The Baltimore 2018 Women's March (source: Wikipedia)

Oxford has just published its gender pay gap statistics, and shockingly there is a significant disparity between the pay of male and female university staff. The headline figure is that Oxford University has a mean gender pay gap of 24.5%, which is above the national average. However, since the mean includes extreme outliers, a more accurate reflection of the situation is the university’s median gender pay gap which stands at 13.7%, lower than the national average of 18.4% but still considerable.

What are the implications of this gender pay gap for students? Given that the primary reason for such a gap is a lack of women in senior roles within the university, the gender pay gap manifests itself in a lack of female staff in top positions. 

In Hilary term of this year, just three out of my 64 scheduled lectures were given by a woman. Throughout the entire academic year, not one of my Economics or Philosophy lecturers has been female. Now, a lack of gender diversity amongst lecturers doesn’t necessarily mean that the quality of teaching is worse.
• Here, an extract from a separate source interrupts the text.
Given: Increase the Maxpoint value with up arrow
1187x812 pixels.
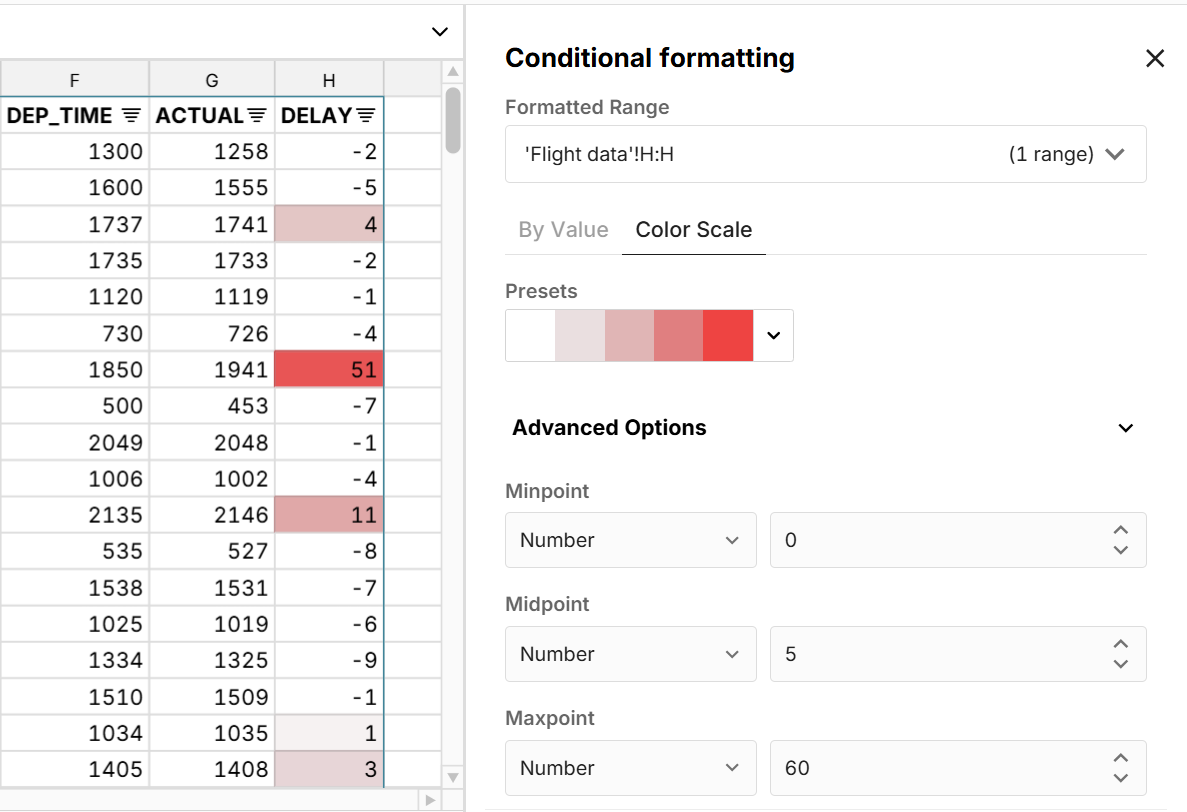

Most of the lecturers I have had so far this year have been fantastic and if I’m being honest, I hadn’t noticed that almost all of them were male until a friend pointed out the blatantly obvious.

However, I am confident that the absence of female lecturers does limit the career ambitions of female students and their engagement with the material. I vividly remember the excited discussions amongst female students after a politics lecture by Professor Sophie Smith last term. Everyone was enthused about the subject (given that the lecture was on a 17th century political philosopher, that’s an achievement) and thrilled that a woman had been giving the lecture. The importance of role models should not be understated – having a female lecturer is inspiring and provides living proof to female students that senior academic positions are attainable.

So how can Oxford tackle this gender discrepancy in its top positions? Whilst the university’s aim to achieve 30% female representation of professors by 2020 is commendable, I sincerely hope that this 30% target does not become a hard quota. Oxford should employ staff members who are best for the job without consideration for their gender: the only thing that Oxford can do is try to reach out to more female applicants and ensure that they do not discriminate in the recruitment process.

Yet to address the root of the problem, the University must focus on promoting female empowerment amongst Oxford students through schemes such as the Careers Service’s annual Springboard Programme. In doing so, Oxford can help to pave the way for its female students to have high-flying careers and perhaps become senior staff at the university itself, thereby closing its gender pay gap in the process.